Former Sen. Jesse Helms died on July 4, and the first inclination might be to ask, "He was still alive?," for he seems so removed from our times. This former television commentator who served 30 years in the Senate, was known mostly for his uncompromising and untelegenic opposition to nearly everything, especially communism and liberalism.

Surely National Review Online, the child of Bill Buckley, would bring some deeper perspectives, or so I thought. He was, the editors wrote, "one of the most consequential conservatives of his generation." They went on:

It is easy to rattle off a long list of what Senator No opposed. First
and foremost was Communism. As a member of the Senate Foreign Relations
Committee, he was an aggressive and outspoken critic of the Soviet
Union. He refused to overlook the evils of Fidel Castro’s regime in
Cuba. During the 1980s, he led efforts to support Nicaragua’s contra
rebels against the Sandinistas and their incipient totalitarianism.

He
was against many other things as well: federal funding of obscene art,
ineffective aid to foreign governments, and the continual encroachments
of Big Government on everyday life. One of the things he was against in
the 1960s was, alas, civil rights. His defense of segregation was of
course deeply misguided. But is it fair for this error to have been
placed in the first sentence of the New York Times’s obituary of him? Certainly liberals have forgiven the pasts of other segregationists, from Sam Ervin to William Fulbright…

One might ask, who in either party was for communism?

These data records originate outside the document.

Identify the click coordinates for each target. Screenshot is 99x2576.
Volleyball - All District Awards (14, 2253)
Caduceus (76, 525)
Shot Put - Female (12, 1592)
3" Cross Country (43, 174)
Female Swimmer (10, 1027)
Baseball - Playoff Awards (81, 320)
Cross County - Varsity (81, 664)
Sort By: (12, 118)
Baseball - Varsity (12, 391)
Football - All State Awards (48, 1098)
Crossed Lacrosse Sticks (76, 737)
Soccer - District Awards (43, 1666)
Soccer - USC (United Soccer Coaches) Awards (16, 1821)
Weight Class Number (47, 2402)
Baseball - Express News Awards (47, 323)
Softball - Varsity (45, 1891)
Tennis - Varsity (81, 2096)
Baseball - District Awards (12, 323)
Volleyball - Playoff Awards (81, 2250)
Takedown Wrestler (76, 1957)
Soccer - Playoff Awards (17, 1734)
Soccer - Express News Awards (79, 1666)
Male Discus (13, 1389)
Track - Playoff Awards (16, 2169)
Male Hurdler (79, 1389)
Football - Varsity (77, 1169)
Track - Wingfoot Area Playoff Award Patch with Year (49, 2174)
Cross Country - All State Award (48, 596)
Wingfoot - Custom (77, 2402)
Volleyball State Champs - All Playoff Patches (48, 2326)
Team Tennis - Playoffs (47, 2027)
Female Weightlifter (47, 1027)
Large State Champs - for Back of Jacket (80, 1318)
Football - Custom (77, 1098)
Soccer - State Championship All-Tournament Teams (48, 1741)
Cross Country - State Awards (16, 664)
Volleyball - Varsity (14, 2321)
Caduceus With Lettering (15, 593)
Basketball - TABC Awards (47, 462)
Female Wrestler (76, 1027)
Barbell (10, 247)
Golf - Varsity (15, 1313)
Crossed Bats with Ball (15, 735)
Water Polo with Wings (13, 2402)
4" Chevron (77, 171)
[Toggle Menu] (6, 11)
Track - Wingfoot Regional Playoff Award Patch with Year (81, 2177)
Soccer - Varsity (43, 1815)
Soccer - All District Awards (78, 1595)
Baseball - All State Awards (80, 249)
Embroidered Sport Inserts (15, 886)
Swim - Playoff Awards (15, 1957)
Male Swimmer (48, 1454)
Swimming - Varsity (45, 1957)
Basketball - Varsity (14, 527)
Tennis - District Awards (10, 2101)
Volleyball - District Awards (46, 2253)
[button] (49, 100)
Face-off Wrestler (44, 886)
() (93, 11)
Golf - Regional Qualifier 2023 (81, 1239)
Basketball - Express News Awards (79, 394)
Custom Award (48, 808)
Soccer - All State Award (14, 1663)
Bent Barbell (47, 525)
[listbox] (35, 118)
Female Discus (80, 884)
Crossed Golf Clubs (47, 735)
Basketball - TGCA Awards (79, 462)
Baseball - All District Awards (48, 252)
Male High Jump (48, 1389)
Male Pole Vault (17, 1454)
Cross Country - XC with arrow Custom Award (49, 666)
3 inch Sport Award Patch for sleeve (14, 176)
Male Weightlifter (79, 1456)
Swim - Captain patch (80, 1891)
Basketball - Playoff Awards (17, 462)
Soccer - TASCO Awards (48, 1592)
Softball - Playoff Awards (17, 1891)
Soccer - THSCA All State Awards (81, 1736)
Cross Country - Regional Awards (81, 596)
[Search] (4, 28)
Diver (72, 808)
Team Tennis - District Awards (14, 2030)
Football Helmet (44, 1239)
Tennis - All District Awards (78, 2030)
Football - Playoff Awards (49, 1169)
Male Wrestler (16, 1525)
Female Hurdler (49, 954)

Also, Ervin and Fulbright went on to do heroic service in saving the Constitution from imperial presidents, and in any case, their early positions on civil rights have been well documented. But Helms was a generation or more younger than these men yet had learned nothing. He became a Republican representing North Carolina and helped turn the white South to the GOP with both subtle and overt calls to racism. He succeeded beautifully. But even here, he would have failed had not Lyndon Johnson championed civil rights, handing the South to the Republicans for, in his formula, "a generation." Or more.